Monday, March 15, 2010
Some things are difficult enough to go through that you don't want to talk (or blog) about them as you are going through them. But then you come to the other side, look back and well up with tears of gratitude and then it is safe to talk about.
What's crazy about Leukemia is that of the 15% of patients that don't make it through the treatments, it wasn't the cancer that got them but some other small dumb thing their body had to battle in the process. So parents (especially moms) and doctors have to watch out for are things like colds, pneumonia or infections.
Knowing this, I started praying when the nurse in the cancer ward says, "Wow, that's a record for me. I've never seen a fever that high." That was four weeks ago.
It was a long Monday night that I'll never forget. Von's body was using a 105.4 fever to fight pneumonia. He didn't recognize us, his parents, which gave me the oddest feeling beyond explanation. He lost consciousness and his blood pressure dropped and heart rate tripled. I have never prayed so hard in my life.
After stripping him down to skin and packing his limp little body with ice packs and wet towels, his blood pressure slowly started to come back up as the fever started to come down.

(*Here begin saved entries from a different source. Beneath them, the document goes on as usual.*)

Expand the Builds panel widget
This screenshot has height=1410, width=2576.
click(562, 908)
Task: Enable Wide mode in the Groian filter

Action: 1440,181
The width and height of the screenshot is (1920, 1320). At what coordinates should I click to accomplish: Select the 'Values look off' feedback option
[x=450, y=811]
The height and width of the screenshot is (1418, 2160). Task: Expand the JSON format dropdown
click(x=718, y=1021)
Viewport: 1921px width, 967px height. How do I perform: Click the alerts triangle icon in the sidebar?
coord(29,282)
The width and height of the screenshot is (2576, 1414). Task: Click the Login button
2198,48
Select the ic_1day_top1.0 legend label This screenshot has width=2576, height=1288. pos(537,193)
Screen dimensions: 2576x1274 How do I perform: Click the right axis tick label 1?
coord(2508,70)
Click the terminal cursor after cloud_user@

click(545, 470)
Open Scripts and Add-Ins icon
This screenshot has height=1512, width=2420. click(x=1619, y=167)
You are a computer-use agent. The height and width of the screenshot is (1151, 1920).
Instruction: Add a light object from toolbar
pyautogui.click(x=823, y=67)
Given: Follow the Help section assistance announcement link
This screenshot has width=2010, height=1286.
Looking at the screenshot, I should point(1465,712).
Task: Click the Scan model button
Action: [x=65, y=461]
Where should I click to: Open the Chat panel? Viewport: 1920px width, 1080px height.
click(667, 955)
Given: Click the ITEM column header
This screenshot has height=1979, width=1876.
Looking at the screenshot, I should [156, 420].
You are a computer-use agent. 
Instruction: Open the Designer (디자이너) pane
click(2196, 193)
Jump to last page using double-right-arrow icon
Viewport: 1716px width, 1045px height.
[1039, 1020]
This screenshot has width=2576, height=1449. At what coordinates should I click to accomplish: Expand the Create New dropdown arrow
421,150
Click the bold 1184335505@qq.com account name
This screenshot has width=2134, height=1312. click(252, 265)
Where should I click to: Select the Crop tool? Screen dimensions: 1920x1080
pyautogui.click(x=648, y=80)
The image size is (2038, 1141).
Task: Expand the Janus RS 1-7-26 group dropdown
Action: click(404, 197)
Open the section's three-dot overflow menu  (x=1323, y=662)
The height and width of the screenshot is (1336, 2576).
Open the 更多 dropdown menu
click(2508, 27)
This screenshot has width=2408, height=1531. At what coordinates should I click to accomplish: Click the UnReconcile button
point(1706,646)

Six days after this difficult night, we celebrated Von's 5th birthday out of the hospital. And the thought hit me that had Monday night been it for him, his birthday would have been a funeral. Interesting that birthdays and funerals are both celebrations of a person's life. I'm so glad we had a birthday.
You can understand, then, the tears that overtook me today as I looked out my window and saw Von riding his little motorcycle, with his little fireman boots, with mom chasing him. And pneumonia far behind us.
We are so grateful to those of you who have held us up in prayer. Thank you from sincere and grateful hearts!